Varios manifestantes son desalojados por la Policía, en una acción de desobediencia para pedir más ambición en la lucha contra el calentamiento, en La Puerta del Congreso de los Diputados, a 6 de abril de 2022, en Madrid (España). Esta protesta se ha suma
Varios manifestantes son desalojados por la Policía, en una acción de desobediencia para pedir más ambición en la lucha contra el calentamiento, en La Puerta del Congreso de los Diputados, a 6 de abril de 2022, en Madrid (España). Esta protesta se ha suma - Jesús Hellín - Europa Press
Publicado: viernes, 8 abril 2022 18:40

   MADRID, 8 Abr. (EUROPA PRESS) -

   Los activistas de 'Rebelión Científica' han manifestado su "extrañeza" y perplejidad por la lentitud del Gobierno en dar una respuesta a la acción de protesta en la que el pasado miércoles, 6 de abril, vandalizaron la fachada principal del Congreso de los Diputados, para protestar por la falta de acción climática y por la escasa ambición de la Ley de cambio climático.

   Así, destacan su extrañeza sobre que la ministra para la Transición Ecológica y Reto Demográfico, Teresa Ribera, ha desviado la atención de un mensaje "tan importante y vital" para la sociedad a la acción de lanzar pintura roja biodegradable sobre la fachada del Congreso de los Diputados.

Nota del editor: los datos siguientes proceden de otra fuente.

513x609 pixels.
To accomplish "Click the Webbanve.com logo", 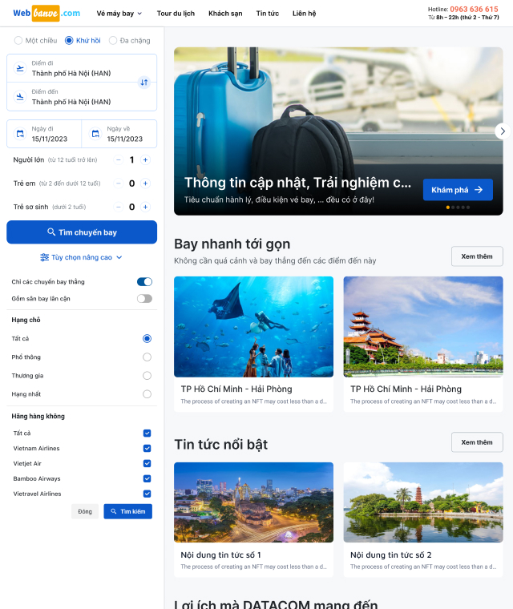I will (46, 13).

   El colectivo está formado por científicos expertos en cambio climático en más de 25 países y esta semana de protestas, a raíz de la publicación del último informe del Grupo de Expertos de Cambio Climático de la ONU (IPCC) en el que urge a acelerar la acción contra el calentamiento global y a reducir emisiones en todos los sectores para evitar las peores consecuencias de esta emergencia.

   Este martes, en rueda de prensa, el científico del CSIC Fernando Valladares y la científica que forma parte del grupo de expertos del IPCC que ha redactado el nuevo informe del IPCC, junto con la catedrática de la Universidad de Aix Marsella, Agnès Delage y la astrofísica Elena González Egea explicaron claramente todos los detalles científicos que justifican y en ese contexto justificaron el "cambio de estrategia" de comunicación de la comunidad científica que lleva 30 años analizando datos y ofreciendo informes con directrices de actuación a los distintos Gobiernos.

   En ese sentido, justifican que se han visto obligados a llamar la atención de los medios de comunicación y de las instituciones públicas. "Estamos al límite de llegar al punto de no retorno, urge un cambio de rumbo que debe comenzar de inmediato", reclaman.

   No obstante, aseguran que esta acción es "solamente el comienzo" de movilizaciones que se están extendiendo por todas las universidades y todos los centros de investigación del territorio tanto nacional como internacional.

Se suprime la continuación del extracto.